La Stampa, 4 agosto 2020
I vizi di Juan Carlos possono travolgere il figlio
La madre della regina Elisabetta, Elizabeth Bowes-Lyon, alla fine della Seconda Guerra Mondiale aveva detto alla figlia che con il conflitto era finito anche il tempo nel quale le monarchie giustificavano la loro esistenza con il diritto divino. Da quel momento il diritto a regnare andava giustificato ogni giorno, con un comportamento esemplare al servizio del paese. Re Juan Carlos lo ha fatto una sola volta, il 23 febbraio 1981, quando ha fermato con un discorso in tv il golpe del tenente colonnello Antonio Tejero. Per il resto solo donne e soldi, soldi e donne.
I francesi dicono “cherchez la femme”, gli inglesi “follow the money. Seguendo entrambe le piste, e arrivando nel punto in cui a volte si uniscono, si poteva incontrare l’ex re di Spagna, una patetica figura che ha umiliato la moglie Sofia con decine di amanti. Ci provò anche con la principessa Diana, regalandole sul suo yacht un orologio da centinaia di migliaia di euro. Forse di queste avventure gli spagnoli lo avrebbero perdonato. Ma Juan Carlos ha sottratto risorse al proprio Paese, intascando tangenti dai sauditi e da chissà quanti altri. Deve esserci qualcosa nel Dna della famiglia, dato che anche l’infanta Cristina, la sua figlia minore, è stata privata del titolo di duchessa ed è in esilio a Ginevra, accusata con il marito di truffa.
Il regno dei Windsor ha resistito a molti scandali, perché non riguardavano i soldi. Il regno dei Borbone sprofonda invece nel ridicolo. Re Felipe non poteva reggere ancora le pressioni che arrivavano al palazzo della Zarzuela perché prendesse finalmente una decisione, magari l’espulsione di Juan Carlos dalla famiglia reale. Felipe aveva già annunciato di rinunciare all’eredità personale del padre e gli aveva tolto l’appannaggio di soldi pubblici, ma non è bastato a placare gli animi. Ora si fa finta che sia stato l’ex re a decidere di lasciare il paese «de momento», come ha scritto nella lettera, per salvaguardare il suo «retaggio e la sua dignità». La parola esilio è tabù in Spagna dai tempi del Franchismo, e non si può più pronunciare. Ma tutti sanno che questo è un esilio dal quale Juan Carlos non tornerà, altro che «per il momento».

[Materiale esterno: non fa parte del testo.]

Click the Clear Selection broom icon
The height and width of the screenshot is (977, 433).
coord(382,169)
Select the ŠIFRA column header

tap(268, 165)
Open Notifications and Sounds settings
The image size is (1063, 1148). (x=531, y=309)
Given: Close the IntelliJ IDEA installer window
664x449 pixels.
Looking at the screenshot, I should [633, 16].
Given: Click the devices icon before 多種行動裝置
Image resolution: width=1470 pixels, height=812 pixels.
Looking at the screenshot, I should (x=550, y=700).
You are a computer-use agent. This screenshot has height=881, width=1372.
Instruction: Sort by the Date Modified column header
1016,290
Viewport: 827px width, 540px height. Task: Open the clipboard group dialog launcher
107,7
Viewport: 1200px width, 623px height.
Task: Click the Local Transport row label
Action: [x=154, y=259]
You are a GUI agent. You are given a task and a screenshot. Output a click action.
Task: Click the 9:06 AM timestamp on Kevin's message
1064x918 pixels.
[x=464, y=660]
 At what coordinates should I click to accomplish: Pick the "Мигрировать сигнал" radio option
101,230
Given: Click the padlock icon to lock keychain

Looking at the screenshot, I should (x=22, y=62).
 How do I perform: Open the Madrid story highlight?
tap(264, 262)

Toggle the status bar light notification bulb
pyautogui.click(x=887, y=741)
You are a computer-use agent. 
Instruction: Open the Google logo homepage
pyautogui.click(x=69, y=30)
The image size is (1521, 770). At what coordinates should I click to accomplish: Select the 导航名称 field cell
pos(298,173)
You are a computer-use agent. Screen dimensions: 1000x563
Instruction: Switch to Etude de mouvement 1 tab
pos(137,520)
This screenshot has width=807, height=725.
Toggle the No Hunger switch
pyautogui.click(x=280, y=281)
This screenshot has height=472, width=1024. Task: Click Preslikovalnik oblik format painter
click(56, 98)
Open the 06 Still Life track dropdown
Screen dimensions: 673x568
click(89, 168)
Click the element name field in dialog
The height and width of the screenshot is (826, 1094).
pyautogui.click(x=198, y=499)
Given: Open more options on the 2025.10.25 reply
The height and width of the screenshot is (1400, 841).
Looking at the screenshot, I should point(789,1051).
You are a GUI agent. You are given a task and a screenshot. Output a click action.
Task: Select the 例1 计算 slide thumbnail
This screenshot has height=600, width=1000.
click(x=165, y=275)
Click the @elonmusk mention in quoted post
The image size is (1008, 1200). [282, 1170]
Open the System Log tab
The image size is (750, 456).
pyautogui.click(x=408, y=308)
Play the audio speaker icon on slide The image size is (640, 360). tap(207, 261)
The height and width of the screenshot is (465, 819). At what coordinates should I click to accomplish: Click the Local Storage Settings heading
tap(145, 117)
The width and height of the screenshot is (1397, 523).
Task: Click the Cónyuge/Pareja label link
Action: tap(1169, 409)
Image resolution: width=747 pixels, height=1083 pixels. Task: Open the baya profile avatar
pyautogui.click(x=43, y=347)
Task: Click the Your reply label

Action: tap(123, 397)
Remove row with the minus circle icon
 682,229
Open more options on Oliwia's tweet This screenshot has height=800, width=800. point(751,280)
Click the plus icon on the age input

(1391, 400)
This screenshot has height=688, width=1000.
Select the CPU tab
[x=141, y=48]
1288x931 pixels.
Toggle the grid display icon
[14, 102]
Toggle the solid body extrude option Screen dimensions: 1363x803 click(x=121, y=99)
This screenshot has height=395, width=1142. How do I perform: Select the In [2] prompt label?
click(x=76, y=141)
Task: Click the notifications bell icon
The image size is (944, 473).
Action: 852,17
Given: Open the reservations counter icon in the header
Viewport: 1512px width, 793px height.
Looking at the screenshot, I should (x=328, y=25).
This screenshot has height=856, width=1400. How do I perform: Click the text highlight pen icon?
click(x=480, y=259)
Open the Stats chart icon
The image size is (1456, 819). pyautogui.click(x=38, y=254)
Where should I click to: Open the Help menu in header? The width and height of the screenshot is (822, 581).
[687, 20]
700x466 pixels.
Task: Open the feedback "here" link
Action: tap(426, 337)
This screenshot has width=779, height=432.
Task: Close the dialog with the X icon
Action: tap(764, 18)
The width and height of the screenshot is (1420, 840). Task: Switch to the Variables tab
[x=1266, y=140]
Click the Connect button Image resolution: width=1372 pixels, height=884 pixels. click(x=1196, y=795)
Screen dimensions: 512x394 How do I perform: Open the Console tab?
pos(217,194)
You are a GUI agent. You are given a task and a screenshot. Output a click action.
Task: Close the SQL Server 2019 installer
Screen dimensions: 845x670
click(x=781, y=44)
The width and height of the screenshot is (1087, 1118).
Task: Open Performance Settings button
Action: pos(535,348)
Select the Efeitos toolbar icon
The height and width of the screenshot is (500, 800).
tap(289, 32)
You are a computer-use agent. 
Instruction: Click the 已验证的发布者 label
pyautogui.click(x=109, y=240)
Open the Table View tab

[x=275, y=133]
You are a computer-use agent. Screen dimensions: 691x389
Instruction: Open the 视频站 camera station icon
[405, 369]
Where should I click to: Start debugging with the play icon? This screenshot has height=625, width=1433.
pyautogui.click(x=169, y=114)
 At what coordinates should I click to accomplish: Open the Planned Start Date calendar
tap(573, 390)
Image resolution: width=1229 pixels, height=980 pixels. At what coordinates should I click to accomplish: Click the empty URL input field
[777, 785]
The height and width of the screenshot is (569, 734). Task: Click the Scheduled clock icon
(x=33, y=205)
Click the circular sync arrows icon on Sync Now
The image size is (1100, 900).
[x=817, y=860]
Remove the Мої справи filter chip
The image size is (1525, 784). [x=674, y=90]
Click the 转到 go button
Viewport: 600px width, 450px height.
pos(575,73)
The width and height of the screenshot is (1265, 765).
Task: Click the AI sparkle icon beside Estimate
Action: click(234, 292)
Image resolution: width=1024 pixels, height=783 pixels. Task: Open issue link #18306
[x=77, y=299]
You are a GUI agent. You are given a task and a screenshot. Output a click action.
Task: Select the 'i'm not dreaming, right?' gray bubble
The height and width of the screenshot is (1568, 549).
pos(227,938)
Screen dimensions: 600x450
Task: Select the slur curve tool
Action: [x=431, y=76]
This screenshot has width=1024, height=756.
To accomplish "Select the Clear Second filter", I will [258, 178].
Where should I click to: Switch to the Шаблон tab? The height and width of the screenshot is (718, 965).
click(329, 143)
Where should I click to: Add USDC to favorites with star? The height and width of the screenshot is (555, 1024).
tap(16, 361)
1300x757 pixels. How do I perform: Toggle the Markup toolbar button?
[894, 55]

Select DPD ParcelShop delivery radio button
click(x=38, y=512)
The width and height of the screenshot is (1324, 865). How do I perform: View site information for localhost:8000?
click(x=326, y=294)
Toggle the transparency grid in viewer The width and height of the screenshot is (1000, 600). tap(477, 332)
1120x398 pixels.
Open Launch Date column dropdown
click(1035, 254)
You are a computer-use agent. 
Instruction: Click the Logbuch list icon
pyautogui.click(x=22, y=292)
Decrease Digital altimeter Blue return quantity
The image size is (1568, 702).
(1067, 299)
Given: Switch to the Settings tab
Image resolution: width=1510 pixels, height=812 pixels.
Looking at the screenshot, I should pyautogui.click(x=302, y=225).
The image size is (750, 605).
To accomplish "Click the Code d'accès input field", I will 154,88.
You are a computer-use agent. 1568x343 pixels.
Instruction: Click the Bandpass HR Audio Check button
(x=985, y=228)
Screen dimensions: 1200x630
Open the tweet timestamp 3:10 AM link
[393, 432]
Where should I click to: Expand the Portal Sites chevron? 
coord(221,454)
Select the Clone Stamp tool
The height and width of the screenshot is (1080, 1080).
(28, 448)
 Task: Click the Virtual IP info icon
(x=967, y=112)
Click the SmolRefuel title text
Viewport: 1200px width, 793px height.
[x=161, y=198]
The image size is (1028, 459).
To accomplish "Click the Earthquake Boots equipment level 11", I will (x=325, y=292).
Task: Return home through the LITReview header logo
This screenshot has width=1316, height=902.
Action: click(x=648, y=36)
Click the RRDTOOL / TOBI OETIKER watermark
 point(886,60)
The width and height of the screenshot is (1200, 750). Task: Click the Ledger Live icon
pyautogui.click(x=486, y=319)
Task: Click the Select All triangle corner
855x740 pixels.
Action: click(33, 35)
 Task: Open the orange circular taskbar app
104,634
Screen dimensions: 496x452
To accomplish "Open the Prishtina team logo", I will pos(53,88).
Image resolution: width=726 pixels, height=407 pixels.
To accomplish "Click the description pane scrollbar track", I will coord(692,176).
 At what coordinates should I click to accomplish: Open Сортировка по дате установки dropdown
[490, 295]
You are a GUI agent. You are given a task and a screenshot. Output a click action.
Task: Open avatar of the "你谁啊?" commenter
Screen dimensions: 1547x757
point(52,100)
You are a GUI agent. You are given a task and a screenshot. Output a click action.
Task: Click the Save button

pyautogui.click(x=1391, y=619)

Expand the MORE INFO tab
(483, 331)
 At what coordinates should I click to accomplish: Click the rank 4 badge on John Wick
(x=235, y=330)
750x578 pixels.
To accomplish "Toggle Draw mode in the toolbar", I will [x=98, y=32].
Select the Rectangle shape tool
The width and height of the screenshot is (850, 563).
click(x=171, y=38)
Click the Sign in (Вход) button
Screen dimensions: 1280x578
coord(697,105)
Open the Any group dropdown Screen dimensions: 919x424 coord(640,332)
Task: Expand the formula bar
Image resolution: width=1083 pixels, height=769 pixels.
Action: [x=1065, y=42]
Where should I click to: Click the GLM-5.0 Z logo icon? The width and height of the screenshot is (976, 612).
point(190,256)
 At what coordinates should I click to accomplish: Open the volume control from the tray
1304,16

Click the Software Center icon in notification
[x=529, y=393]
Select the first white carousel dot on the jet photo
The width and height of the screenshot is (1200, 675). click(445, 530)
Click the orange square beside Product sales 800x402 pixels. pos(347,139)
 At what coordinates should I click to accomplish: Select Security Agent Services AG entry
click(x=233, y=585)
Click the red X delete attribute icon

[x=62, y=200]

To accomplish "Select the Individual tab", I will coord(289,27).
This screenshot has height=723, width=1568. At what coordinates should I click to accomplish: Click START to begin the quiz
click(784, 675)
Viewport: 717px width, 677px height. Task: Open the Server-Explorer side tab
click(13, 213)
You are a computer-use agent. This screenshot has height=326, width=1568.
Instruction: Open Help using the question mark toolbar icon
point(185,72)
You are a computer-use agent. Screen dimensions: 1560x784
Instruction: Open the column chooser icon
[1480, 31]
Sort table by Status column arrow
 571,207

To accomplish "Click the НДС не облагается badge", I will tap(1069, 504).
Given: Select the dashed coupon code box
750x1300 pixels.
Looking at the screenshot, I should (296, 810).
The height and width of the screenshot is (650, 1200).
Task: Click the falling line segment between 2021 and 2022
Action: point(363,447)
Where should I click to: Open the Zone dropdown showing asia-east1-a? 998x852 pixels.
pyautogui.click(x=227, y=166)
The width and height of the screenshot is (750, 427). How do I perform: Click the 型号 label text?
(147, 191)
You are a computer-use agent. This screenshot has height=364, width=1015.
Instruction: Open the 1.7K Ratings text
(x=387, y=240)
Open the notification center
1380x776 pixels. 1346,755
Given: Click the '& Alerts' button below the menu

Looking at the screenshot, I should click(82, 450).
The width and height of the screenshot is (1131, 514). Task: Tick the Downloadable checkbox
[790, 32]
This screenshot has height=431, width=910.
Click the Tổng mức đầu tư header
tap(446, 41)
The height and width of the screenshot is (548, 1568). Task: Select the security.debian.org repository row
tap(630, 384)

Gli spagnoli sono arrabbiati, semplificano dicendo che i soldi che ha preso per sé potevano servire agli ospedali per fermare la crisi del covid. Ma dopo l’ennesimo scandalo, nelle manifestazioni si sente anche a dire «ní virus ní corona», e Felipe comincia a temere che le colpe dei padri possano ancora una volta ricadere sui figli. È successo a Umberto II di Savoia, può capitare anche a lui.